O acordo foi comunicado aos ministros do TSE nesta quarta-feira (22/10) pelos advogados Arnaldo Versiani, advogado da campanha à reeleição da presidente Dilma Rousseff, e Carlos Caputo Bastos, que representa Aécio Neves. O acordo envolve cerca de 30 representações, 15 de cada lado, segundo os representantes jurídicos das campanhas.
Com esse acordo, as campanhas desistem de todos os processos em trâmite. Os que já foram alvo de decisão monocrática terão (ou já tiveram) a liminar cumprida.

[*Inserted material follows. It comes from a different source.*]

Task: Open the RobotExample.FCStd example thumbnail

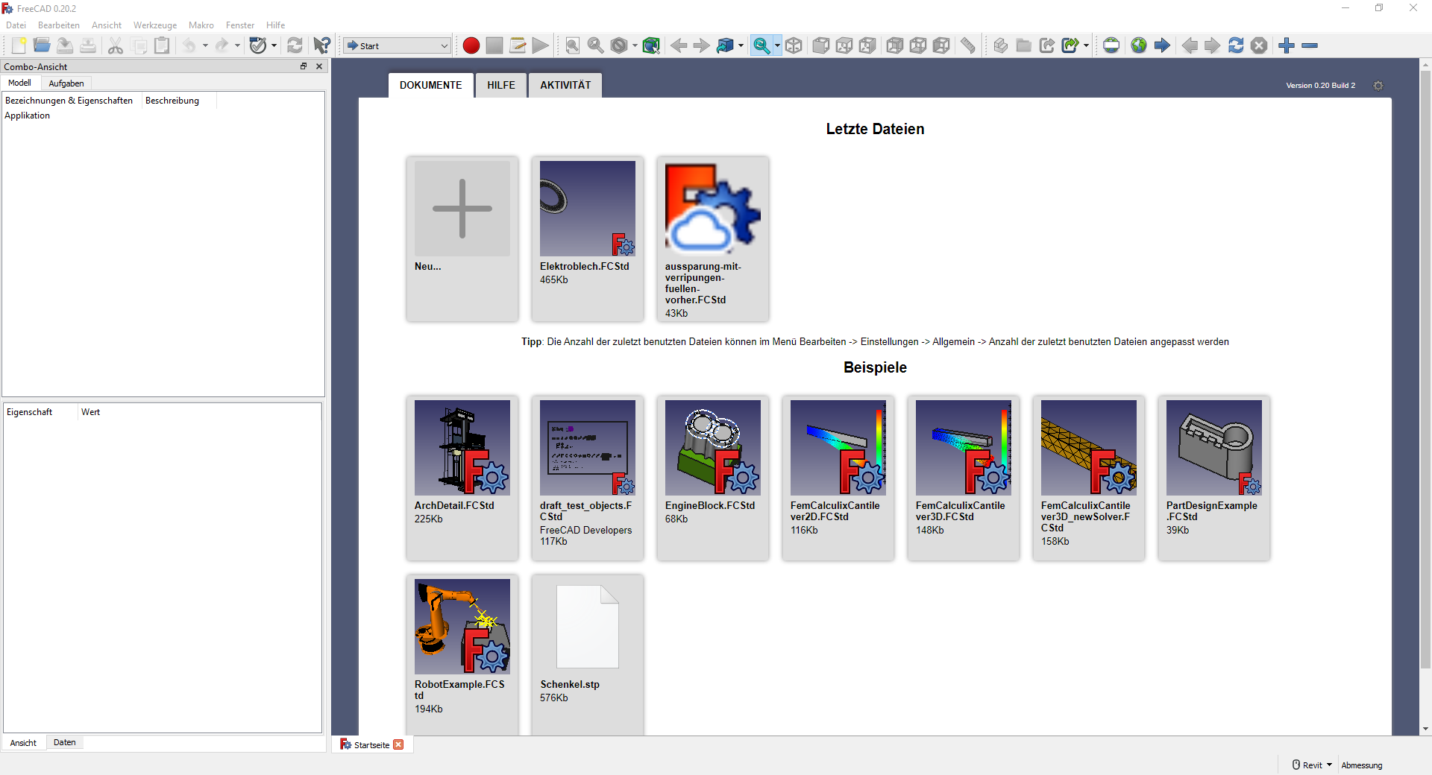Action: [x=462, y=626]
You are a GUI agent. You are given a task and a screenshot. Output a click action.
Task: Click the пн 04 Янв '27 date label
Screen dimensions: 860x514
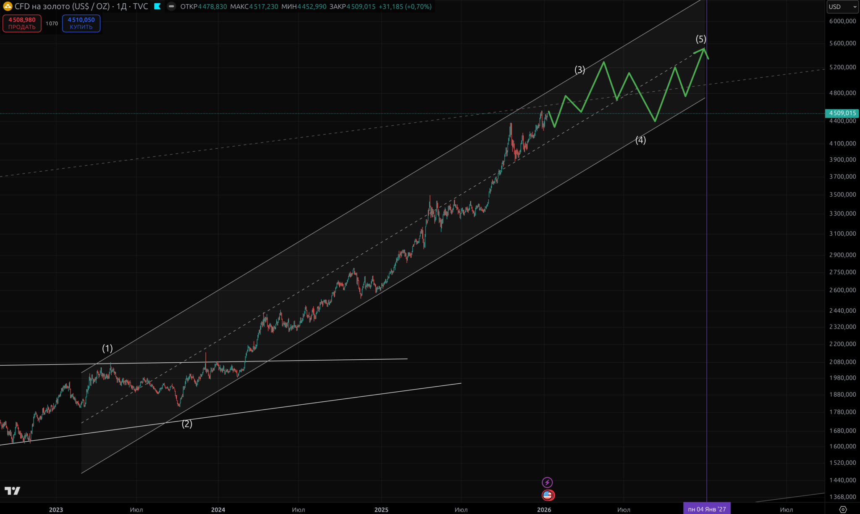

Agora, só haverá representação se houver novas agressões entre os candidatos.
O acordo foi em certa medida forçado por uma mudança de jurisprudência do TSE. Em uma representação ajuizada pela campanha de Aécio Neves, ele reclamava que o programa eleitoral da presidente Dilma fazia ofensas pessoais a ele. A propaganda dizia que Aécio agiu “como no tempo da ditadura” quando governou Minas Gerais.
E foi nessa representação que o TSE decidiu que as propagandas veiculadas em horário eleitoral gratuito devem se limitar a fazer propostas, e não a fazer ataques pessoais aos concorrentes. Na ocasião, o ministro Toffoli afirmou que a decisão “sinaliza para o futuro um outro tipo de estilo de propaganda eleitoral ao mesmo tempo em que insta o Congresso Nacional a fazer uma alteração legislativa”.
De ambos os lados da disputa, o acordo foi tratado como “histórico”. E ambos encararam o acerto como uma forma de garantir que pelo menos o final da campanha transcorrerá sem agressões.